The company's infrastructure investments have also drawn scrutiny. Certus opened a Greenville, S.C., headquarters late last year featuring the tallest touch-screen "media wall" in the United States, a 200-seat theater, a steam room and a ceiling decorated with hundreds of thousands of pennies.

Charles Williams, Certus' co-chief executive and one of the four founders, left the company on March 31. Williams' resignation came three days after American Banker reported that he had purchased an SUV from Certus for nearly $13,000 less than its market value, and that the bank paid nearly $146,000 to cover three months' of work by Williams' son Bryan, a recent college graduate.

Certus characterized Williams' departure as voluntary and said "he had been considering such a move for several months for personal reasons."

Certus three remaining founders are executive chairman Milton Jones, a longtime Bank of America executive, plus CEO Walter Davis and President Angela Webb, who each spent several years at Wachovia.

More than two dozen senior Certus staffers have left since December 2012, including two chief financial officers, the latter of whom resigned in late February.

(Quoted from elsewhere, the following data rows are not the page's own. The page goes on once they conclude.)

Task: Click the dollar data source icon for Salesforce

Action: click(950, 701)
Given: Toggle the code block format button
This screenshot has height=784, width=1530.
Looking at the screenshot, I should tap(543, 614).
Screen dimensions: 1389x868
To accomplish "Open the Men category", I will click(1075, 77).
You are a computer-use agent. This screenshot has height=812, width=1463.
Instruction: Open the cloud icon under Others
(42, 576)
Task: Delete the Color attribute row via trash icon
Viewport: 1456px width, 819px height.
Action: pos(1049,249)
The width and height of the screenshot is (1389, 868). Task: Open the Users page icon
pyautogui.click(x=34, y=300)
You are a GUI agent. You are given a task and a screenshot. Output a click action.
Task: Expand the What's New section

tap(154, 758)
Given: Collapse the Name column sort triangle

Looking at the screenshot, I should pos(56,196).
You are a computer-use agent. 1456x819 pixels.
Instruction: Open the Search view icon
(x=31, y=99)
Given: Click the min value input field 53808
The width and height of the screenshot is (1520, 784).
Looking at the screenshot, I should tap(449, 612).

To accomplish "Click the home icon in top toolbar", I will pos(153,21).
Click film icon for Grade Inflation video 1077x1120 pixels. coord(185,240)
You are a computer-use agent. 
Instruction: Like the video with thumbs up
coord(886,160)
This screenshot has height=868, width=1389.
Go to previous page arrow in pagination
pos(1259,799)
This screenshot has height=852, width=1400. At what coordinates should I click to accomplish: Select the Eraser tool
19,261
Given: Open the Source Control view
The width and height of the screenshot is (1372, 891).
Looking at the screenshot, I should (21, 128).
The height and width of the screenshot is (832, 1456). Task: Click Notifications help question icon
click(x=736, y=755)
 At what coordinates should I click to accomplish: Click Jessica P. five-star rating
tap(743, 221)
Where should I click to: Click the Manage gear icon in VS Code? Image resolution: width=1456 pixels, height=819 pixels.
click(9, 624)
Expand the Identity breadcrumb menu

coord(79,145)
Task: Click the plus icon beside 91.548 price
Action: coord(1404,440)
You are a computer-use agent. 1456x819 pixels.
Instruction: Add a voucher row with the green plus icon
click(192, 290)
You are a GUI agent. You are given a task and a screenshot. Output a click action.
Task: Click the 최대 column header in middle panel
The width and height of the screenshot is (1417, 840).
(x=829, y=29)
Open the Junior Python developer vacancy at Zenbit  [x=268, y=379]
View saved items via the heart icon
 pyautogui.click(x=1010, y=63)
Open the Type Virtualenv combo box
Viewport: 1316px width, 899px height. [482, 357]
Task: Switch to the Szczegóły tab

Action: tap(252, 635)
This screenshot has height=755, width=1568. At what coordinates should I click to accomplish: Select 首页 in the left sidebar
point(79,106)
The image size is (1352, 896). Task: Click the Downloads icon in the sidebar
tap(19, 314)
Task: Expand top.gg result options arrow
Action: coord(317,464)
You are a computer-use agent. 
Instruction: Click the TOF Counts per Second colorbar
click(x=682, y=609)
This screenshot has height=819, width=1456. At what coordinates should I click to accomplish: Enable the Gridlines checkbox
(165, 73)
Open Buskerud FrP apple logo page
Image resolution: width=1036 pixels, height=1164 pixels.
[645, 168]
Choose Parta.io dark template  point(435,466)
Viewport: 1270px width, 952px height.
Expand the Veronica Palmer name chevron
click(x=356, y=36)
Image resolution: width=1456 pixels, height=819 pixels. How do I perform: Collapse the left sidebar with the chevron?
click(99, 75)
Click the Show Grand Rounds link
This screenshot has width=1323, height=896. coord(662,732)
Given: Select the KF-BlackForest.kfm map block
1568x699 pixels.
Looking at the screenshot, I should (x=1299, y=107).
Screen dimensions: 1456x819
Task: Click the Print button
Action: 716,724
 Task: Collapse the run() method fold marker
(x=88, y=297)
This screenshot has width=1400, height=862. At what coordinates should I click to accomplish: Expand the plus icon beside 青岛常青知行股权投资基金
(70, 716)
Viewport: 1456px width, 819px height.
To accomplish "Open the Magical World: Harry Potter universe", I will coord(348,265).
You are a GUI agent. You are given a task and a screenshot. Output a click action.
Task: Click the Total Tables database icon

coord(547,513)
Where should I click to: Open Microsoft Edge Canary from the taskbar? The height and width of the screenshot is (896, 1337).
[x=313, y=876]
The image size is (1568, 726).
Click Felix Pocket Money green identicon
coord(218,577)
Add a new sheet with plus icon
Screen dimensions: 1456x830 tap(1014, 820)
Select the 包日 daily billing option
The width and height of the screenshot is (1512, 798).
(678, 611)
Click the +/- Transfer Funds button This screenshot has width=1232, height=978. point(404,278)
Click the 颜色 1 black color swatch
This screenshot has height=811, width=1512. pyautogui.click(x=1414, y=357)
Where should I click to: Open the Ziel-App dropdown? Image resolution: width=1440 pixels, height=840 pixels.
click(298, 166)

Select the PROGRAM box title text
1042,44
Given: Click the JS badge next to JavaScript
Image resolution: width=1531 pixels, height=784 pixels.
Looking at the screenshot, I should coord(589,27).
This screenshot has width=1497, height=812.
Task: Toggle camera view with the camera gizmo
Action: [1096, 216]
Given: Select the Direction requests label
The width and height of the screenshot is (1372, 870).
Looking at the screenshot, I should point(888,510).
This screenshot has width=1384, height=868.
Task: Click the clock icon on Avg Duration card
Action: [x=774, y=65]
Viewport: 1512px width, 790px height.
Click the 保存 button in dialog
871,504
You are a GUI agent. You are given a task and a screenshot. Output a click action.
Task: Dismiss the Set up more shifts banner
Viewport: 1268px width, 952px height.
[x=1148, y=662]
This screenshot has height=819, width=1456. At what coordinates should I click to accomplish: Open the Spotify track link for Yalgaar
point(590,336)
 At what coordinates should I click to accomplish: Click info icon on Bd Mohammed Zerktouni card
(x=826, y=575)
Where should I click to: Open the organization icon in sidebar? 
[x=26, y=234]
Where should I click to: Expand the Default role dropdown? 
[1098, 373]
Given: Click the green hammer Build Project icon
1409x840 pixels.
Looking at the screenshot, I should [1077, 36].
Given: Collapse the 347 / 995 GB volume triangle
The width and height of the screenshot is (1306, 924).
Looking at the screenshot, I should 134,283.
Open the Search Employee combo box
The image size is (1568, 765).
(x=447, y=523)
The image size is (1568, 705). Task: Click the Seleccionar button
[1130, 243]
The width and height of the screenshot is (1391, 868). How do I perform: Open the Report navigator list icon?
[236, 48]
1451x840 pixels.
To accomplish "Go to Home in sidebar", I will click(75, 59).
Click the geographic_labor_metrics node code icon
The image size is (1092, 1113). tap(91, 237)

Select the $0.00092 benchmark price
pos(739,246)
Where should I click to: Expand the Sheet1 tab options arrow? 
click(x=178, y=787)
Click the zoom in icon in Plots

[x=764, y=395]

That post remains vacant.

Experience and Connections

The four founders' extensive large-bank experience was undoubtedly key to the success of their capital raise, although none had recently been involved in operating a small institution faced with the challenges of turning around troubled franchises. Another draw emphasized by their FBR Capital Markets advisors during presentations to potential investors were the backers' political ties in Washington, according to people present at the meetings.

Those ties have been nurtured by political donations. Certus' four founding executives made $45,000 in political contributions between 2010 and 2013. Some went to the Congressional representatives who wrote to regulators in support of the group's bid.

That includes $10,000 for Waters' 2012 re-election campaign, according to Federal Election Commission data. Waters, now the lead Democrat on the House Financial Services Committee, did not immediately respond to a request for comment.

The bank's founders gave to the campaigns of two other lawmakers who signed the letter: $2,000 in 2010 for Rep. Mel Watt, now head of the Federal Housing Finance Agency, and a total of $2,750 to Rep. David Scott in 2010, 2011 and 2012. Watt declined to comment through a spokeswoman. Scott did not immediately respond to a request for comment.

The other members of the financial services committee who signed the letter are Reps. Barney Frank (formerly D.-Mass., now retired); Gregory Meeks (D-N.Y.); William Lacy Clay (D-Mo.); Al Green (D-Texas); Emanuel Cleaver (D-Mo.); Gwen Moore (D-Wis.); Keith Ellison (D-Minn.); and Andre Carson (D-Ind.).

Congressman Carson "signed this letter of support in 2010 because he, along with other members of the Financial Services Committee, wanted to ensure that a diverse pool of applicants was being considered for this program," according to an emailed statement from his spokeswoman received after the original version of this article was published. The other members of Congress who signed the letter did not respond to requests for comment.

All the signatories are Democrats and all but Frank were members of the Congressional Black Caucus at the time the letter as written. Certus paid nearly $119,000 to fund the nonprofit Congressional Black Caucus Political Education and Leadership Institute's 2012 convention, according to internal bank documents previously cited by American Banker.

One puzzling feature of the lawmakers' letter to top regulators is its reference to the future CertusBank as a "minority-owned institution." Throughout its formation, Certus' business plan called for its four founders to make modest investments and hold only a small fraction of the shares; as planned, hedge funds and other investors have held majority control of the institution throughout its history.